Four days after the Enterprize’s docking, John Wedge had crossed over the Werribee River from Indented Head, forded the Saltwater River and was now in a party being guided by Wadawurrung up the Yarra. He came to the basin – known later as the turning basin – and expected to look on the falls, a ledge of rocks strung across the river, known by the local Woiwurrung as the yarro yarro, which physically divided the salt water from the fresh. The falls were the highest point a ship could reach – and there, just before the rocks, was a decidedly European encampment. Wedge happened upon a large schooner; evidently, with the help of Woiwurrung workers, the Enterprize had been winched up the river against the prevailing winds and currents by men pulling on ropes attached to trees.
Wedge noted a number of white men milling around a small camp that consisted mostly of calico tents and timber piles. Fawkner’s party had set up directly on Batman’s most treasured site. The surveyor, who had already sketched out a proposed town for Batman, was rudely shocked. The land he wanted to plan was already being cleared for vegetable gardens, and the settlers were laying the foundations of a store for provisions and equipment.

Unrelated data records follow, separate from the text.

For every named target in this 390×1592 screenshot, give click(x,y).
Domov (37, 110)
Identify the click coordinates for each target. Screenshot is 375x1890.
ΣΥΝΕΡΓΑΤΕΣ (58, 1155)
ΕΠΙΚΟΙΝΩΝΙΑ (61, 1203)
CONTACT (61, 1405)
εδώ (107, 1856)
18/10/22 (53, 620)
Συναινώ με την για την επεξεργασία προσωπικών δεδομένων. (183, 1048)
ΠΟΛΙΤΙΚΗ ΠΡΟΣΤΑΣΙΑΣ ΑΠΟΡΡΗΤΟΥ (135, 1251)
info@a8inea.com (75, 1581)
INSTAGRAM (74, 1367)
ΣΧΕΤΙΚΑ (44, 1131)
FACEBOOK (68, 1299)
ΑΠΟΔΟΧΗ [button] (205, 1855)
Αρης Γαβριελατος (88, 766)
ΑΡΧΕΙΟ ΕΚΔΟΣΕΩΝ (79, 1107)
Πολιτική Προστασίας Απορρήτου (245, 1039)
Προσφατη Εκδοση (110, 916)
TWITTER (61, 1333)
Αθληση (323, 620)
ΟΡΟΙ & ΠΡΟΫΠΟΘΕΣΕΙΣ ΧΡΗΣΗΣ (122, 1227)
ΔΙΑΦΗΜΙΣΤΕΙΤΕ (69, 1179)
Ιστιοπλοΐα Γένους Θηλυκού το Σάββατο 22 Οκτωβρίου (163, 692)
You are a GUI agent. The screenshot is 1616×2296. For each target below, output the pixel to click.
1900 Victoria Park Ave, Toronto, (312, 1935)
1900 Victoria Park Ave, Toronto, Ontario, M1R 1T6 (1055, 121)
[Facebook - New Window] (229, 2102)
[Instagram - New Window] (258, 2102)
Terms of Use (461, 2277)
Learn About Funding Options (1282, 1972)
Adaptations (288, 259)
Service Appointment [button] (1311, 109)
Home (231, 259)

Wedge was said to have spoken with Lancey and iterated Batman’s claim, trying to deliver it not as a threat but more as advice. Lancey took this in with relatively good cheer. There were no more troubled words between the two men, and Wedge stayed a night with the party. But his heart must have sunk: this would be heavy tidings for Batman, who had known of Fawkner’s ambitions for some time.
The self-proclaimed king of the Yarra had been unseated before even taking his seat. The tiny village that would one day be a major metropolis was at this point being contested by two absent landlords. Melbourne was definitely going to be different.